Update 2009/6/26 - I'd always had a lot of links in the site back to Stack Overflow, but I've added even more after reading Jeff's post about attribution. The user names are now linked back to their Stack Overflow profile, plus there's a footer on every page that links both to Stack Overflow and to the SO blog. I already have every question linked straight back to the Stack Overflow question - I don't want to include the body of the questions (or the answers) on SPWho2 itself, because I'm not after the Google traffic. I haven't included the questioner names next to the questions yet, but I'll do that in the next round of updates when the next database dump comes out.

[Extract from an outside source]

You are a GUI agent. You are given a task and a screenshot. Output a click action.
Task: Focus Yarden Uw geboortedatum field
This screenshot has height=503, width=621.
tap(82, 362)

Update 2009/7/13 - I just updated it with the June data dump. I haven't QA'd the data due to an upcoming vacation, but hey, that's what you're for, ha ha ho ho.
Update 2010/02/13 - I set up a public-facing SQL Server with the Server Fault, Stack Overflow, Super User, and Meta Stack Overflow data dumps. You can connect to it with SQL Server Management Studio 2008 or Toad for SQL Server. Connection info is at Querying the Stack Overflow Data Dump.